The “Green Room” experiments with the role of hybrid interventions (mix of landscape+ architecture+ sculpture) to activate the urban life of the public space of our city centres.
The intervention transforms an unused part of the public space of the city into an open room for the citizens. The innovative use of vegetation in walls, floors and sitting elements of the room characterizes the project with a strong identity and an iconic character.
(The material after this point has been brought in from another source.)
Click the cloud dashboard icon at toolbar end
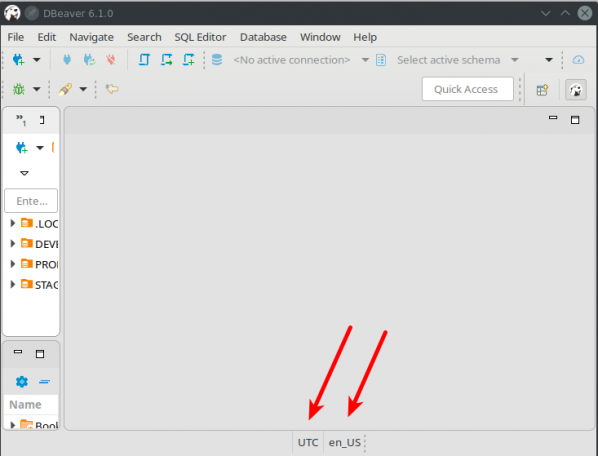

The “Green Room” works as a quiet green island that flows in the anonymous public space of the city.
The “Domestic Monuments” interventions are based on ten main principles:
1. The “Domestic Monument” encloses a quiet spot that creates an oases effect within the busy city
2. The “Domestic Monument” encloses a small space with human dimensions in the large space of the city
3. The “Domestic Monument” provides an open room with domestic character in the public domain
4. The “Domestic Monument” is personal in contrast with the anonymous street
5. The “Domestic Monument” is made of vegetation that contrasts with the stone or bronze of classical public artworks
6. The “Domestic Monument” is temporal and alive in contrast to the permanent classical monuments
7. The “Domestic Monument” is something to use, to play, to enjoy,…to live and not only something to admire
8. The “Domestic Monument” is an uncompleted work to be completed by the people and not a self-sufficient monument
9. The “Domestic Monument” is a sculpture to stay inside looking through the windows to the city outside
10. The “Domestic Monument” is a monument for the citizens
The “Green Room” consists of two main elements: the prefabricated green walls and the seating platform.
The prefabricated green walls consist of a three-dimensional steel mesh attached to two aluminium planters. The planters are equipped with a drainage system and are covered with a thermal isolation layer in its interior face to protect the roots of the plants in winter. The ivory plant (Hedera Helix) covers completely the three-dimensional steel mesh to form a solid green wall 60 centimetres thick and three meters high.
The green walls integrates three square windows located at different heights to promote the interaction of visitors of different ages with the wall. The corner shape of the “Green Room” protects the visitors against the strong dominant wind from the west and the windows frame the views over the Maas River and the Erasmus Bridge, icon of the city of Rotterdam.
The seating platform works as a geometrical topography created by cubes of different heights that can be used as seating elements, tables or play elements. Its soft finishing in artificial grass makes the element attractive to the touch, inviting citizens to use the element.
All together, green wall and seating platform, create an hybrid green urban element, half natural, half artificial that invites the citizens to use it in very different ways working as a small urban stage or meeting point.